PROBLEMS AND TASKS:
(A) From the courtroom article, quote the stretch from "In the witness" through "and his shadow.".
(B) Check each statement against the courtroom article: (i) Eleesha was 16 years old; (ii) Sebastian Prosa was found guilty of 10 counts; (iii) Antonette Wijeratne's son is named Brian. For each, answer yes or no and quote the words that decide it.

EXCERPT TO READ:
Antonette Wijeratne, left, speaks to the media outside court in June 2015 after Sebastian Prosa, now 22, was found guilty of 12 counts related to drunk driving deaths of her husband Jayantha Wijeratne, 49, and 16-year-old Eleesha on Hw. 427 on Aug. 5 2012 .

If only every young driver in this province could have been in this courtroom to witness the shattered lives left by a drunk teen who got behind the wheel.

In the witness box, a dirge of pain. First, Antonette Wijeratne, a mother who has buried her only daughter and beloved husband, left with physical injuries herself that will heal long before her broken heart; and then her son, Brian, trying to explain how he survives with half his family gone, forced to carry on without his hero and his shadow.

In the body of the court, the weeping of friends and relatives who have lost two central figures in their own life stories, a gaping emptiness that cannot be filled.

And at the defence table, a young man struggling with his own tears for all the lives he has ruined, including his own, because of one stupid, stupid decision to drive drunk.

So much needless tragedy; so much heedless carnage that can’t ever be set right.

DATA TO EXAMINE:
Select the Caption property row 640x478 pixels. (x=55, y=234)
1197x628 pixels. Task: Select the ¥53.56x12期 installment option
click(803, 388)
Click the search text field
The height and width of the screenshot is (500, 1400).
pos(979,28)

TASK RESULTS:
(A)
In the witness box, a dirge of pain. First, Antonette Wijeratne, a mother who has buried her only daughter and beloved husband, left with physical injuries herself that will heal long before her broken heart; and then her son, Brian, trying to explain how he survives with half his family gone, forced to carry on without his hero and his shadow.

(B)
(i) Yes: "16-year-old Eleesha"
(ii) No: "found guilty of 12 counts"
(iii) Yes: "her son, Brian"